Reinforcement learning's greatest hits, wired to PyTorch and a live dashboard
A 2017-era training ground for DQN, A3C, and ACER that treats Visdom like a gym buddy who never skips leg day.

What it does
This repo implements five classic deep-RL algorithms—DQN, Double DQN, Dueling DQN, A3C (discrete and continuous), and ACER—on top of PyTorch and OpenAI Gym. You pick your agent, environment, and model in a single config file (utils/options.py), hit python main.py, and watch live training curves stream into a Visdom browser tab.
The interesting bit
The whole thing is held together by a factory pattern (utils/factory.py) that keeps main.py completely untouched no matter what you swap in. The authors also enforce a strict variable-naming convention (*_vb for Variables, *_ts for Tensors) so you always know what PyTorch type you’re holding. It’s the kind of obsessive tidiness that makes the codebase feel like a well-organized toolbox rather than a research scrapbook.
Key highlights
- Live Visdom plotting and per-step logging out of the box; no manual instrumentation required.
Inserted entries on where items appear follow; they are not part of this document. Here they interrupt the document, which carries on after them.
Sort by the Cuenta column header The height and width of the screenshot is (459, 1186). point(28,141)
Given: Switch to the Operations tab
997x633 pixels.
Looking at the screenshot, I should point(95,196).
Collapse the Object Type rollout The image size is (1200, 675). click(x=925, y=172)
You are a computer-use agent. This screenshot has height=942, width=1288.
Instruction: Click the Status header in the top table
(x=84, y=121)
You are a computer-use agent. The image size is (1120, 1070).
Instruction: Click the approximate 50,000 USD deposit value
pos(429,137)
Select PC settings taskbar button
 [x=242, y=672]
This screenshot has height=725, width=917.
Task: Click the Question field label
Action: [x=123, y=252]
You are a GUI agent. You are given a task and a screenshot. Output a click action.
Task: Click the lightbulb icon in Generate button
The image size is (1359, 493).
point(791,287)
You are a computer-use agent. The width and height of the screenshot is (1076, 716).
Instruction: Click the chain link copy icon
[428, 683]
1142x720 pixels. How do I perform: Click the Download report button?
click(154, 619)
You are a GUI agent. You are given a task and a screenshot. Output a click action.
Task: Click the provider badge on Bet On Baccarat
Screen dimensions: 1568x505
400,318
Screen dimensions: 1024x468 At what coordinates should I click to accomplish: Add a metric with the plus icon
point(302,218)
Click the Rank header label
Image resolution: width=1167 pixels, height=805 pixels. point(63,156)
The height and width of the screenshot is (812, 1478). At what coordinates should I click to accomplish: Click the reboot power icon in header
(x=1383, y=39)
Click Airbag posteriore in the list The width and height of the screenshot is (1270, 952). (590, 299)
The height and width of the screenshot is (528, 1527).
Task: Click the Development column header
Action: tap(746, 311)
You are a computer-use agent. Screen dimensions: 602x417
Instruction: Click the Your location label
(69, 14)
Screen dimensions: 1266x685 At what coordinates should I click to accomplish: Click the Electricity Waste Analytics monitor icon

- Discrete and continuous action spaces supported for A3C, with MuJoCo environments optional.
- Bonus shell scripts (
plot.sh,plot_compare.sh) for post-hoc log analysis with color-coded comparisons. - Explicitly mirrors the code structure of the authors’
pytorch-dncrepo for easy cross-pollination. - Cites and builds on reference implementations from
keras-rl,pytorch-dqn, andpytorch-a3c.
Caveats
- Locked to Python 2.7 and PyTorch ≥0.2.0—this is a 2017 codebase, so expect archaeology if you’re on modern stacks.
- ACER is marked “work in progress” with only discrete action support and truncated importance sampling; DDPG and NAF are still on the future-plans shelf.
- Continuous A3C needs a separate MuJoCo install, which is its own circle of dependency hell.
Verdict
Worth a look if you’re teaching or reproducing foundational deep-RL papers and want a clean, uniform harness. Skip it if you need production-grade async training or modern PyTorch features—this is a museum piece with working demos, not a framework.